In a recent post, Stefan Muller pointed out that many young people do not support youth rights. Stefan contends that young people often hold ageist views in order to distinguish themselves – in order to seem more mature. Unfortunately, Mr. Muller is correct in his assessment. When I speak to other young people, I am often frustrated by their disregard for their own rights, and their contempt for slightly younger people.

I think one of the reasons behind this attitude lies in the fact that youth is an impermanent condition. A woman supports women’s rights because she knows she will be a woman forever. A black man supports civil rights because he knows he will be black forever. A gay man supports gay marriage because he knows he will be gay forever. But the young man only needs to wait a few years, and he will be free.

When I turn eighteen this coming May, many of the ageist policies I am fighting against will no longer apply to me. Yet I know that for every young person who passes over that arbitrary line in to freedom and equality, another new born is sentenced to eighteen years of protectionist repression. So in a sense, youth rights activists must posses the deepest unselfishness, because they are fighting not for their own personal freedom, but for the freedom of the unborn masses. When I speak to my friends about youth rights, the question I am asked more frequently than any other is “will you still care about this when you turn eighteen?” We must all answer this question with an unflinching and resounding “yes.”
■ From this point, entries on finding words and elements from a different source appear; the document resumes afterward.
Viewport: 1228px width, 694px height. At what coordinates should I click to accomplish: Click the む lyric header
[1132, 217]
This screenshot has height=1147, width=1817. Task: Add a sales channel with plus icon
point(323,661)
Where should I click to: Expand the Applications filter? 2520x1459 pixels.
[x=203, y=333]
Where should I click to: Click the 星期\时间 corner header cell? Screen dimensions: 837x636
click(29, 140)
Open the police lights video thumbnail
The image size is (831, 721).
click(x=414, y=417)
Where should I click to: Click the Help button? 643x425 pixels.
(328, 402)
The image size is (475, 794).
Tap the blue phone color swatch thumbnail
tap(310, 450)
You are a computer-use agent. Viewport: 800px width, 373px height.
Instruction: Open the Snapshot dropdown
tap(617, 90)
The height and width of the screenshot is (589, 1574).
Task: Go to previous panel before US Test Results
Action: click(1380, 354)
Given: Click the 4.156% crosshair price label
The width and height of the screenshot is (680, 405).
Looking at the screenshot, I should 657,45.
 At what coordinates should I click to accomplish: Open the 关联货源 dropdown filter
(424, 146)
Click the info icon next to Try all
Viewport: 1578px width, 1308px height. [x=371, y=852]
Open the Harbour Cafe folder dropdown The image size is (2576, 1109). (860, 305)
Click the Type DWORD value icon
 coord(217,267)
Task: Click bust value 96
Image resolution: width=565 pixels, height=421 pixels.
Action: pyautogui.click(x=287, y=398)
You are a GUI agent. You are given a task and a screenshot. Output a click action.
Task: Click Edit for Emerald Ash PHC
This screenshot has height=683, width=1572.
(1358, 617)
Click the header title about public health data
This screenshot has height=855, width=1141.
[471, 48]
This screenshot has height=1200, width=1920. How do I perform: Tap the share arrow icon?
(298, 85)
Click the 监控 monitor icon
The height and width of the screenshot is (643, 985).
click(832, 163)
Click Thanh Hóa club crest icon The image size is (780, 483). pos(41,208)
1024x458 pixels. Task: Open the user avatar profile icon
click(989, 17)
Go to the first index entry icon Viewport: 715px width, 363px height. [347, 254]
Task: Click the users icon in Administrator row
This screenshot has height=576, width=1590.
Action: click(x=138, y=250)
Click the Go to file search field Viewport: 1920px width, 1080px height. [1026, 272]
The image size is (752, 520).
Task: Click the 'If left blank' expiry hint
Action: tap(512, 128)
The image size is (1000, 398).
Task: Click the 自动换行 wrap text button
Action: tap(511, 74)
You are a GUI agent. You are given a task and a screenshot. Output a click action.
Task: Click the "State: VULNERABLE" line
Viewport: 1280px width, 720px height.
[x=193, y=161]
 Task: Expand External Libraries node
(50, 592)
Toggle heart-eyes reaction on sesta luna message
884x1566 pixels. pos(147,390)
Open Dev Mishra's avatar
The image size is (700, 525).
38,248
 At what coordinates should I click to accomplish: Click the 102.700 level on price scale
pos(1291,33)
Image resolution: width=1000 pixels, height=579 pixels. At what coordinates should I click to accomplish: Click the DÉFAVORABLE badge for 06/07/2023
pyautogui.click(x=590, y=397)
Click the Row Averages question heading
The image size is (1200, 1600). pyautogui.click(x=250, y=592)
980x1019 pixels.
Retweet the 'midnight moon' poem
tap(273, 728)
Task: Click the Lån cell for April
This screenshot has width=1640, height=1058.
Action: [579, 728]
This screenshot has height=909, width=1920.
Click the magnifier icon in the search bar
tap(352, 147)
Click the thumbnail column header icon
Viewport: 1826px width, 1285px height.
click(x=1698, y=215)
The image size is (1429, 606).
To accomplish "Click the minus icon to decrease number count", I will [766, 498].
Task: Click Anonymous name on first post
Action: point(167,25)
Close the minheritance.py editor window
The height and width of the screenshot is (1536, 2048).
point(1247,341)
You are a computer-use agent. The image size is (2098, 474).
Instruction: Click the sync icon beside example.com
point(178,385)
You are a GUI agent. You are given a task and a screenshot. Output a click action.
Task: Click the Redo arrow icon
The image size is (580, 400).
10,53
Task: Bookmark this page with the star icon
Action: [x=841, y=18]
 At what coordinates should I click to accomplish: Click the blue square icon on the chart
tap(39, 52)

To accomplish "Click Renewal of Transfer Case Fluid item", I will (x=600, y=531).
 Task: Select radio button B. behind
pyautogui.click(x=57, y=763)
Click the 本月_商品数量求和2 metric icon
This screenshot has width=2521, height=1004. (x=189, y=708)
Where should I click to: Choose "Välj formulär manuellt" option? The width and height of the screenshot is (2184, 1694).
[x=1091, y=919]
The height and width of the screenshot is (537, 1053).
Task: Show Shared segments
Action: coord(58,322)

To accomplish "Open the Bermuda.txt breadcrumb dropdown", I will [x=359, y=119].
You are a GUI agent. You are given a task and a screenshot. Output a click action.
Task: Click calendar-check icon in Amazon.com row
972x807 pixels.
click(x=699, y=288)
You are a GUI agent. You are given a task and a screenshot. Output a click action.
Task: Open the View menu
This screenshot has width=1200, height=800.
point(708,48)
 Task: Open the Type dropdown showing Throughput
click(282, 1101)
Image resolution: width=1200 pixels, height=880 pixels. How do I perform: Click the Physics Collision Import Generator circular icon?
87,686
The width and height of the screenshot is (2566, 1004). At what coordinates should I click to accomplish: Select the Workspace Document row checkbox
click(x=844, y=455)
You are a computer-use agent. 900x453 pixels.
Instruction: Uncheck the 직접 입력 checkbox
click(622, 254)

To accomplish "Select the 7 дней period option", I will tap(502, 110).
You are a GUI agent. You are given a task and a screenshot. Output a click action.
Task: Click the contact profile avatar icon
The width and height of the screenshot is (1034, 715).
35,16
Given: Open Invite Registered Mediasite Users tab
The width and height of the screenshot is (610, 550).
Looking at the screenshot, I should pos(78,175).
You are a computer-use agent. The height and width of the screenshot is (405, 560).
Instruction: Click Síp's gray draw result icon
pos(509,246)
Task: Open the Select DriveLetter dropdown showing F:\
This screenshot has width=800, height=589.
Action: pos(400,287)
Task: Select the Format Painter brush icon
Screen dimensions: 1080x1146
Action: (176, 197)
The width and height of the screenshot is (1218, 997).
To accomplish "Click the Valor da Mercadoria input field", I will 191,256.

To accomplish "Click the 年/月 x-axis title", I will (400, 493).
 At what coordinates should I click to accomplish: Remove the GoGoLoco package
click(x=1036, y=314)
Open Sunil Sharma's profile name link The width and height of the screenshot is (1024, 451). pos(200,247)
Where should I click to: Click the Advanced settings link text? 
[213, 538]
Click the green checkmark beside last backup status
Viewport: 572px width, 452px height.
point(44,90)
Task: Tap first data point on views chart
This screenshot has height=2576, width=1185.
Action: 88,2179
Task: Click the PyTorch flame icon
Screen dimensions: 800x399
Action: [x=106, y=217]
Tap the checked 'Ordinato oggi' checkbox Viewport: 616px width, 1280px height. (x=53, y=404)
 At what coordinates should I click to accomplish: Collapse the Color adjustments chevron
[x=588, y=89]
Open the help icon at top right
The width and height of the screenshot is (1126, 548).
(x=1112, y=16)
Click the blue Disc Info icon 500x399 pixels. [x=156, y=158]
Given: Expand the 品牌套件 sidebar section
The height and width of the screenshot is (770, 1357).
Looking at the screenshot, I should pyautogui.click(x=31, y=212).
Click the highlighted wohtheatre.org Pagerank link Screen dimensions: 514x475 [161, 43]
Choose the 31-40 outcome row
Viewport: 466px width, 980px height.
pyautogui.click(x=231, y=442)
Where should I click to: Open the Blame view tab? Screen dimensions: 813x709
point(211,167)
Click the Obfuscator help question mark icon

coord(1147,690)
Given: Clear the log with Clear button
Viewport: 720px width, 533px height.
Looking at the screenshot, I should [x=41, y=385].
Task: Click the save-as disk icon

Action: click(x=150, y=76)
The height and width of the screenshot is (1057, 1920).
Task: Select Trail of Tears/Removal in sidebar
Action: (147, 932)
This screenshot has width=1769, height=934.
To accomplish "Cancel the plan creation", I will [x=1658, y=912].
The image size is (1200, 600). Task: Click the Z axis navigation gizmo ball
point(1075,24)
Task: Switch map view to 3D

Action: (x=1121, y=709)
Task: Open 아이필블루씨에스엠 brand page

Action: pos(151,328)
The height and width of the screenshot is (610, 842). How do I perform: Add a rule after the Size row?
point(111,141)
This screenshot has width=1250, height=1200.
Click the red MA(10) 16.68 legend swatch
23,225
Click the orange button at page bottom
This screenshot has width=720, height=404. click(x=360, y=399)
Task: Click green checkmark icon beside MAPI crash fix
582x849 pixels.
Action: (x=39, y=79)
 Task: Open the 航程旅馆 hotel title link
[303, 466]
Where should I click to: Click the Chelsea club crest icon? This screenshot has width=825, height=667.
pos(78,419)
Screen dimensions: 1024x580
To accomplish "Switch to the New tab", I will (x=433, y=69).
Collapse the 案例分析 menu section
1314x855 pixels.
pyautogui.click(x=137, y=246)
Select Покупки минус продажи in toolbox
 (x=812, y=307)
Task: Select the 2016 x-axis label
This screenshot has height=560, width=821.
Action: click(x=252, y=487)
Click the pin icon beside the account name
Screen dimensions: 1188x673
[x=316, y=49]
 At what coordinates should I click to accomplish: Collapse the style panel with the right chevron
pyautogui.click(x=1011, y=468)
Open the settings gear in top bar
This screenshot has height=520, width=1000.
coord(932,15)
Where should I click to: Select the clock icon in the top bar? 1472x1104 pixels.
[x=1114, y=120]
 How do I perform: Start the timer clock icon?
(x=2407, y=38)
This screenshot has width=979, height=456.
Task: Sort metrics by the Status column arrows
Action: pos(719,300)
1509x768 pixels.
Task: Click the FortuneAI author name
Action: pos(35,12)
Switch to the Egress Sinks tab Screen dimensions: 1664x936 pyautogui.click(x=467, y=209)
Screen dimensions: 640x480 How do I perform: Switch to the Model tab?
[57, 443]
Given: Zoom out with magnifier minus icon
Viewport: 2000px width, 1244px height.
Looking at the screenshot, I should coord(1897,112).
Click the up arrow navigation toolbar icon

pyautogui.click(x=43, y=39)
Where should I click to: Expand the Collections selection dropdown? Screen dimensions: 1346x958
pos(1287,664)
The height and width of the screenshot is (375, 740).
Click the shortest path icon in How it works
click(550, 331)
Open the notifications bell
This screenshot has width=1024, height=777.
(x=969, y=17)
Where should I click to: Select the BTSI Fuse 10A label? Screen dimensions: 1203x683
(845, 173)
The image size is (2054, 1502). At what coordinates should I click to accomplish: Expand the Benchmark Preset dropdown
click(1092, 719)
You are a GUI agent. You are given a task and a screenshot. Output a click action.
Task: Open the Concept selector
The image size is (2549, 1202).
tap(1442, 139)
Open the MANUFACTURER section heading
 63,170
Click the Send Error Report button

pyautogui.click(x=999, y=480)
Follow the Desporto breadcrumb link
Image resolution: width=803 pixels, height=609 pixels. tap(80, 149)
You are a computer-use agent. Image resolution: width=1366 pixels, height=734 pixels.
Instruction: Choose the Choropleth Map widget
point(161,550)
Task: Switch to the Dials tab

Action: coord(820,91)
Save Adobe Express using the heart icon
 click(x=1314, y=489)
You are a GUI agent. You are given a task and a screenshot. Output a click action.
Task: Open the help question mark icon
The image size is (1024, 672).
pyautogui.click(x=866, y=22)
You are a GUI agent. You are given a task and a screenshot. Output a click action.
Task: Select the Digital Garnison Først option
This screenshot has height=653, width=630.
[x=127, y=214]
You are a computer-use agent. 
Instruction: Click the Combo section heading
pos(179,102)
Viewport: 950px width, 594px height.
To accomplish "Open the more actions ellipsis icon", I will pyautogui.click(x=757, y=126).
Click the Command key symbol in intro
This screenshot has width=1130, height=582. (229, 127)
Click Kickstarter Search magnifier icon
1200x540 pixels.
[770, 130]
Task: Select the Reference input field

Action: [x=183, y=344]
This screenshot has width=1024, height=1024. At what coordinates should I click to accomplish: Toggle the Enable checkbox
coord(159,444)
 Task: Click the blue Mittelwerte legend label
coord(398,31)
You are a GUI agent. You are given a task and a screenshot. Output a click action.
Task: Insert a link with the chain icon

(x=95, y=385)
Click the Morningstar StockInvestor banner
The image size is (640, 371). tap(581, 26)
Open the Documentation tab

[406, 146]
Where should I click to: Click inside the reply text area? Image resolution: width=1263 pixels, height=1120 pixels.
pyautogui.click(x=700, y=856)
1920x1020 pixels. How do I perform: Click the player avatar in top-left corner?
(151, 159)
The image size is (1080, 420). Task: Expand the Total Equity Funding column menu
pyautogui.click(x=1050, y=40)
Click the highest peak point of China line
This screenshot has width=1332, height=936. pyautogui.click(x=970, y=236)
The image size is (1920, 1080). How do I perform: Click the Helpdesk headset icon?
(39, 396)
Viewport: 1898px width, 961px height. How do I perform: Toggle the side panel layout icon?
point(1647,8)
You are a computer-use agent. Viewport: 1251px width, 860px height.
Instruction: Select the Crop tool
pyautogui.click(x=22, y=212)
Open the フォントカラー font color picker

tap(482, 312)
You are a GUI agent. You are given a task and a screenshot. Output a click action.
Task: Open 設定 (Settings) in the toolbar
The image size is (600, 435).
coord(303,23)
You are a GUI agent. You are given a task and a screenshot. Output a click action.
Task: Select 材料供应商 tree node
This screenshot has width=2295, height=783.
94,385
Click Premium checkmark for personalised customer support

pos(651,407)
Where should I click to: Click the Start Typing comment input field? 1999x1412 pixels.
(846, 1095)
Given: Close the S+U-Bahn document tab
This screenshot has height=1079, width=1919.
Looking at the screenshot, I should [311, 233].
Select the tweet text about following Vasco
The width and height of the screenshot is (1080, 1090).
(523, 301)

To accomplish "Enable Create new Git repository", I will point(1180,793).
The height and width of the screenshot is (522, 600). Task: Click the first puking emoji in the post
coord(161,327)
When young people realize that the movement exists not only for their own selfish benefit, but to eradicate an evil that has existed since the beginning of civilization, perhaps they will be more open minded. When more young people begin to realize that youth is not a permanent condition, but that young people are a permanent fixture in any society, perhaps they will be more inclined to support our cause.

The fleeting nature of youth also makes it hard to employ radical rhetoric. Malcolm X could hate white people because he knew he would be never white. But how can I hate older people when I will soon be older myself? How can I hate older people when so many of them have lent their support to the movement? These circumstances dictate that there can never be a youth nationalist movement or a youth supremacist movement.

While the impermanent nature of youth makes it impossible for the youth rights movement to create the kind of class consciousness that accompanies so many other civil rights movements, young people do indeed have a lot to be proud of. Josiah, one of Judah’s most righteous kings, ascended to the throne when he was only eight years old. It was a young man who shed the first blood for the cause of American independence. When Dr. King and Reverend Abernathy lead the Nonviolent Army in Birmingham, young people were their foot soldiers. Young people stood before the dogs and the fire hoses, and it was four young women who died in the bombing of the 16th Street Baptist Church. Today many of the young men and women fighting in Iraq and Afghanistan never had a chance to vote for the leaders who sent them there – and many of them are still subject to ageist status offenses when they come home.

I say that when a young person denounces his own inalienable rights in an attempt to convey maturity, we ought to remind him of all the things young people have done to defend the rights of others. When a young person tells you that he is willing to wait, remind him that his willingness sentences countless future generations to the same reality that he is just beginning to escape.

2 Comments

  1. I definitely hear you. I certainly still care about the movement and I’m nearly twenty! It’s not just about me any more. The only thing that really applies to me directly now is probably the drinking age and maybe the gambling age. However, I’m in YR because we’re fighting for equality and justice. That’s the important thing.